WHAT IS NEEDED. Find every line of the material that contains the word "Nites", and copy each of those lines in full.
****************************************
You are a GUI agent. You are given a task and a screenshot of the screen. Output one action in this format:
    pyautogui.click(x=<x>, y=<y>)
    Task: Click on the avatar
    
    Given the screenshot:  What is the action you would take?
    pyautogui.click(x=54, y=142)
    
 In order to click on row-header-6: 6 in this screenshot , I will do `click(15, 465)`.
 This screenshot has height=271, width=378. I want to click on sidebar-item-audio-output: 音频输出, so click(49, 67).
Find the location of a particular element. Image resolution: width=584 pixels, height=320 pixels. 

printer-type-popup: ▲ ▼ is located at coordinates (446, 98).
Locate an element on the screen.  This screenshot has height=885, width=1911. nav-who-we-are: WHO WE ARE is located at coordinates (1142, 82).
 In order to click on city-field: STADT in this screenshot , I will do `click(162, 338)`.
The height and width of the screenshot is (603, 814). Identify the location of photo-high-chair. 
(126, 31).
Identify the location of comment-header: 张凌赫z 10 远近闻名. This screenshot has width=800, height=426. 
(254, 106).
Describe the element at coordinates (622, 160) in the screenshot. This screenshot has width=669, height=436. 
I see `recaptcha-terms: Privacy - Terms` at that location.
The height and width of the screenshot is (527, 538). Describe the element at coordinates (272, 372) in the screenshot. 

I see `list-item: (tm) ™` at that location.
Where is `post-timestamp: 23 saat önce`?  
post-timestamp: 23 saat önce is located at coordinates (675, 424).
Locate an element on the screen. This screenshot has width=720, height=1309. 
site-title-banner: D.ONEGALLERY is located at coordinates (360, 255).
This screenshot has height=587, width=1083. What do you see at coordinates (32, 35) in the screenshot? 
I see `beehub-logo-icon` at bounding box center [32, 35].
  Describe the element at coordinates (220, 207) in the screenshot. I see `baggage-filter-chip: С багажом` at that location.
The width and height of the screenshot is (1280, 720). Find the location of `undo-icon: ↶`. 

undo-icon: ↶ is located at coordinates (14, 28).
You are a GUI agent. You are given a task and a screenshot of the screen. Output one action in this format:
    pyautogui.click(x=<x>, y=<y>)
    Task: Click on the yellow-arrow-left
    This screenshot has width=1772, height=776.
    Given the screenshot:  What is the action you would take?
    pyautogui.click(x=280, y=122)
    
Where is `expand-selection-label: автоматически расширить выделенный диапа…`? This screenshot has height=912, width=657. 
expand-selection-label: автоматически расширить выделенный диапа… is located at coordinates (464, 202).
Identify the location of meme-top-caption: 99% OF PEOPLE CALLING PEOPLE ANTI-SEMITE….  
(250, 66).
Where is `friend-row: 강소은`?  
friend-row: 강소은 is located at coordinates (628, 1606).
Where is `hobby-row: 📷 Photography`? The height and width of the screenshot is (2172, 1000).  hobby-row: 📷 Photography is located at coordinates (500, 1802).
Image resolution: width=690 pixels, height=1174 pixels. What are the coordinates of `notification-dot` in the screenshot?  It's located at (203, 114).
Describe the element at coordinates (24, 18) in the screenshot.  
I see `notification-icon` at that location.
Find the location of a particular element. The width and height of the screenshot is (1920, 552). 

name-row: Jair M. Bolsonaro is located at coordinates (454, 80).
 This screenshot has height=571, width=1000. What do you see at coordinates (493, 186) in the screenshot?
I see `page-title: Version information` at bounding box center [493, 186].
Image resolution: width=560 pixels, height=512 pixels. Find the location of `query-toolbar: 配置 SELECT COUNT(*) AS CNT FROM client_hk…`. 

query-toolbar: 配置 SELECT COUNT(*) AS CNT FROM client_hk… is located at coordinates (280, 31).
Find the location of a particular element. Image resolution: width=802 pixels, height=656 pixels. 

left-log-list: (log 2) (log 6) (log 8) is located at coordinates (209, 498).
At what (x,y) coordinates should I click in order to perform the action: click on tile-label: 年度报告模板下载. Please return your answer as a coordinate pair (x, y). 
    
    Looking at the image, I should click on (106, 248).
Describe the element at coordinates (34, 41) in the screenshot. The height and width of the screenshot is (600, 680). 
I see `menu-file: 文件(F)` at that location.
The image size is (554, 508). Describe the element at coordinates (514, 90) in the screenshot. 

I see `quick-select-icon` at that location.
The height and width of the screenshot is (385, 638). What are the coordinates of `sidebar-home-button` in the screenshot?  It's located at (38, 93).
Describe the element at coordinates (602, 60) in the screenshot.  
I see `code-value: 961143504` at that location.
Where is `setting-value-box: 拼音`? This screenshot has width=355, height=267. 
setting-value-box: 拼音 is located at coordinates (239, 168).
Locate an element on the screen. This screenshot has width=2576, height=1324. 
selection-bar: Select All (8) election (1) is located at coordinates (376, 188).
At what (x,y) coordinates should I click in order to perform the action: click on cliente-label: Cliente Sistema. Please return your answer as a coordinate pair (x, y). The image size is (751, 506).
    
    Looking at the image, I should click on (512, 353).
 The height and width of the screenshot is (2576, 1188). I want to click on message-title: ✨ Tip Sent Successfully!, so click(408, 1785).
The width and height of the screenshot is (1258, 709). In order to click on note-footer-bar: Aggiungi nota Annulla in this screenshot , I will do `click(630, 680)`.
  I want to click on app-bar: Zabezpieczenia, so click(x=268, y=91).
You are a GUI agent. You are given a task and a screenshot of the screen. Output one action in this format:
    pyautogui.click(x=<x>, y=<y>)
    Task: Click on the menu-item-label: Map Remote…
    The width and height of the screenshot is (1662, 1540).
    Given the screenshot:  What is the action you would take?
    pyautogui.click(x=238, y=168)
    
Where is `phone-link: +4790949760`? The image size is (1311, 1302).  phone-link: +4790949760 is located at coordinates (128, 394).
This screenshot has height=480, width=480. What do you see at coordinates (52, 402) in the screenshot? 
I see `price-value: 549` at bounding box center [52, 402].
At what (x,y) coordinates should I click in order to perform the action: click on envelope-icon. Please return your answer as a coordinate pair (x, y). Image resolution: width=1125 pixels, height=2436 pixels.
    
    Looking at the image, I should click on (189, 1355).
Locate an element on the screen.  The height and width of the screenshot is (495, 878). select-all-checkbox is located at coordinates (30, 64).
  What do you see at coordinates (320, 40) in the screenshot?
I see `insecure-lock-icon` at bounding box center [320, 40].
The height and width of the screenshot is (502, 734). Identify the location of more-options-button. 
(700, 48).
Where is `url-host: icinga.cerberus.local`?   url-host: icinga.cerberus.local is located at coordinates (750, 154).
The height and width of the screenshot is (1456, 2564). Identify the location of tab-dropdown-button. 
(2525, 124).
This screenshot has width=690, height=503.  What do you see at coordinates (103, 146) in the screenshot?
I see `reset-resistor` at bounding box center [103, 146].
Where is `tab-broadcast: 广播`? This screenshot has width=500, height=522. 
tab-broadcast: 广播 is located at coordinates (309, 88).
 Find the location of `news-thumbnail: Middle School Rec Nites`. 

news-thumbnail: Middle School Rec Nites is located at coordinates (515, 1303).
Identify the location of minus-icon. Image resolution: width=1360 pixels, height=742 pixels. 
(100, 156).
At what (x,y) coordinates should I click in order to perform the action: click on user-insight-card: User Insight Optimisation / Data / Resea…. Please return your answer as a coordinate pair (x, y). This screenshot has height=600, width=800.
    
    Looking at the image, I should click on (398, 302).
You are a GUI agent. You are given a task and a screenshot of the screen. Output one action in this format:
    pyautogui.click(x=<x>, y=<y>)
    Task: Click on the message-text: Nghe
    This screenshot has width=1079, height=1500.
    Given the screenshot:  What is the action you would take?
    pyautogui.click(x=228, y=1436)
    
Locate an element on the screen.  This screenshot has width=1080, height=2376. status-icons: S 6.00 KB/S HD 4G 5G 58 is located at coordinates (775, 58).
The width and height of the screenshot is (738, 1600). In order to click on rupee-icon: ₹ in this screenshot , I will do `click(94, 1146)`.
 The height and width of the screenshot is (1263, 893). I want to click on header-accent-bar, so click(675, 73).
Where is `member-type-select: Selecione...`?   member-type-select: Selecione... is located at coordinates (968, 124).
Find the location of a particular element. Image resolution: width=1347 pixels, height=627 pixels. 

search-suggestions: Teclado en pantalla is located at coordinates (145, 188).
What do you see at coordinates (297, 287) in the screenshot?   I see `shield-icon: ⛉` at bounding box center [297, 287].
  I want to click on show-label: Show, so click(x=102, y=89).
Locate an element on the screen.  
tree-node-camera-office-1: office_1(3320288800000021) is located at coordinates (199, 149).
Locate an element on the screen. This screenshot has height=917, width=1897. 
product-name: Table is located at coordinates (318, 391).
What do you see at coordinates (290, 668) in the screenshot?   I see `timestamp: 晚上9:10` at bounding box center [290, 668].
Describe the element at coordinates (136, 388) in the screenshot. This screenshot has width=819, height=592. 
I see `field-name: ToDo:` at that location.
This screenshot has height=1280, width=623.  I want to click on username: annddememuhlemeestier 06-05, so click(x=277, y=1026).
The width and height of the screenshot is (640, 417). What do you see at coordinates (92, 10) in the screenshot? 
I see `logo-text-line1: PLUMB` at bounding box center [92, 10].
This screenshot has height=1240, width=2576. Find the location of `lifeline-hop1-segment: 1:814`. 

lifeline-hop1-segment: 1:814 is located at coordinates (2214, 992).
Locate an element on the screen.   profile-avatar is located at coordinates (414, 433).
****************************************
RESULT.
 Find the location of `news-thumbnail: Middle School Rec Nites`. 
news-thumbnail: Middle School Rec Nites is located at coordinates (515, 1303).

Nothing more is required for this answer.